The Second War
G. C. Hendricks. Viking Books, $17.95 (208pp) ISBN 978-0-670-83018-3
Hendricks's first novel is a vivid and powerful account of a marine jet pilot's delayed nervous breakdown upon returning home to the U.S. from North Vietnam. The story is told in terse but occasionally wistful or humorous vignettes tracing the boyhood, youth and maturation of Horace ``Truck'' Hardy, a preacher's son from the North Carolina countryside. Unlike many other Vietnam-era books, this account offers literary strengths along with graphic adventure: the state of Truck's mind occupies the imagination of the author, himself a former fighter pilot who served in Vietnam.

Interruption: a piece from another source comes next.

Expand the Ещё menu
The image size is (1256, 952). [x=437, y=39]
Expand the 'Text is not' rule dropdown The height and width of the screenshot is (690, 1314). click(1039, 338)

After flying more than 200 missions, whose taut technical details enhance the narrative's immediacy, Truck is shot down behind enemy lines. The destruction of Truck's sanity--initiated in his isolation and paranoia in the North Vietnamese jungle and exacerbated by the crippling bitterness and isolation he suffers on his failed North Carolina homestead (his wife leaves, taking their child)--is gripping in its inexorability, impressive in its deceptively simple presentation. His lingering questions (about loyalty, hypocrisy and the power of drugs on a highly-strung mind) retain their full complexity to the end of this intense, engrossing novel. (Apr.)